Cargo-Bot’s Tetris-like simplicity is the key to its charm. The goal is to tell a robot arm how to move colored boxes around on a platform into different patterns. That’s it. It does contain a few technical-sounding terms (like "program" and "loop"), but mostly, says Viana,
"I wanted it to be a game about moving blocks around with a claw, and make you forget that you are in fact programming."
Click Image To Enlarge
The first time I played Cargo-Bot, I lost myself in it for an hour--but not because it magically turned me into a good programmer. Quite the opposite: I spent most of that time "debugging," or correcting malfunctions or inefficiencies in my code. In most coding tutorials, this feels like drudgery--your program doesn’t work, you don’t know why, and you have no choice but to scour each barely intelligible line of code to find the error. But in Cargo-Bot, debugging is the fun part. By watching the cartoony robotic claw execute your instructions, you can literally see your code in action--and see exactly where and when it fails. Watching the claw do something you didn’t expect, or crash into the side of the wall and break, immediately makes you want to fix it. Even better, Cargo-Bot rewards you not just for solving puzzles, but for solving them efficiently: shorter programs earn you more points.

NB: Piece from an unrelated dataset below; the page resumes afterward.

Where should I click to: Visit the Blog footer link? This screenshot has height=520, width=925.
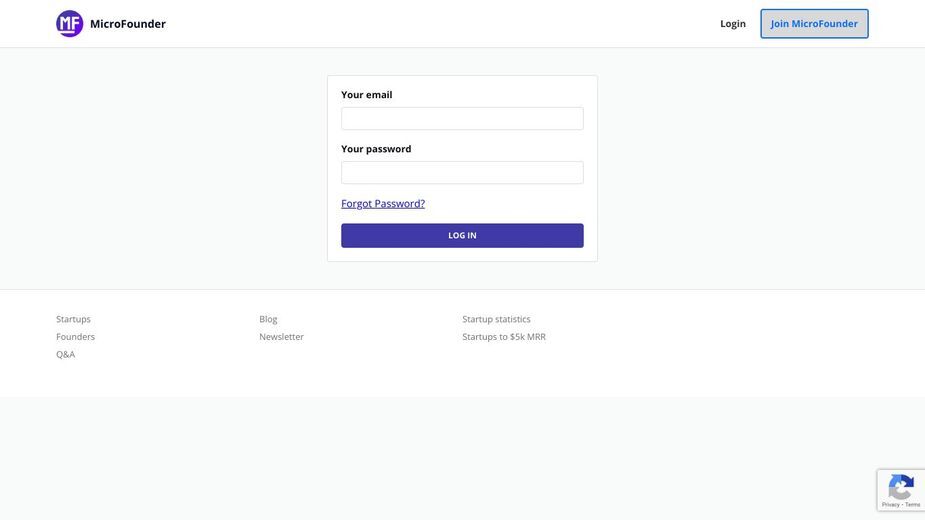coord(268,319)
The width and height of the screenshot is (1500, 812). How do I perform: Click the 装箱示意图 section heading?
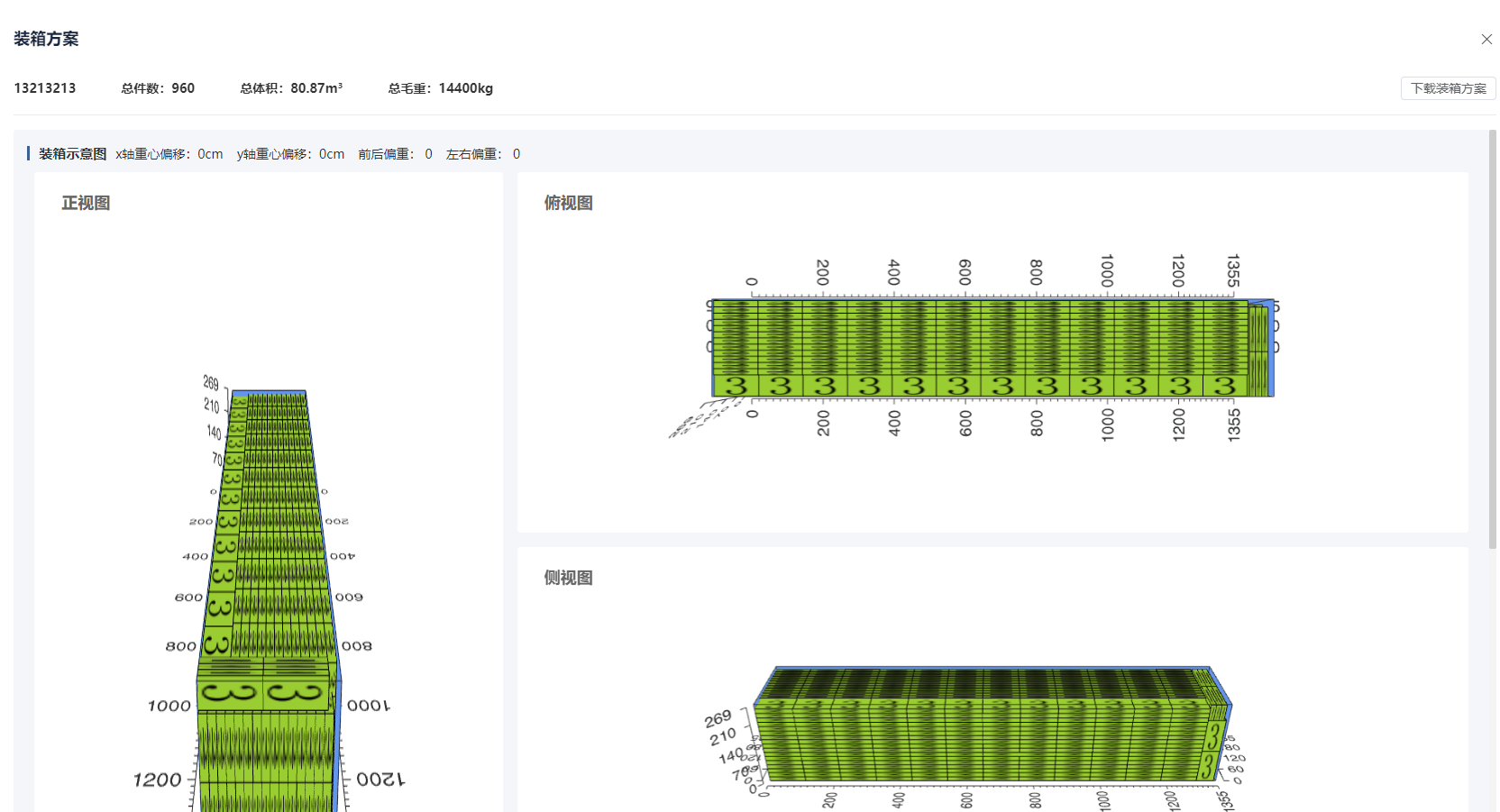[72, 154]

"Cargo-Bot is a great way to demo what programming is about in a fun and visual way. If you 'get’ Cargo-Bot, you can go through other coding tutorials and pick up a lot from them by yourself."
In other words, it’s the ultimate gateway drug. Consider this five-star review of the app in iTunes:
Happiness is pair programming with my son. What a way to celebrate his fourth birthday!
That nearly brought a tear to my eye. Four years old. Cargo-Bot isn’t just fun. It’s damn near noble.
COMMENTARY: Cargo-Bot is the equivalent of Zynga's Farmville, except instead of growing crops and grazing sheep, you are building games. The end result depends on your "coding" skills. I like the fact that you immediately see how the game performs as you build sequences and functions into the game. I believe that the potential for learning mechanical engineering and designing products could be exploited. That's the potential of this mobile app. In my opinion, Cargo-Bot goes beyond game building, but product engineering and design. It actually makes you think like an engineer, not just a programmer.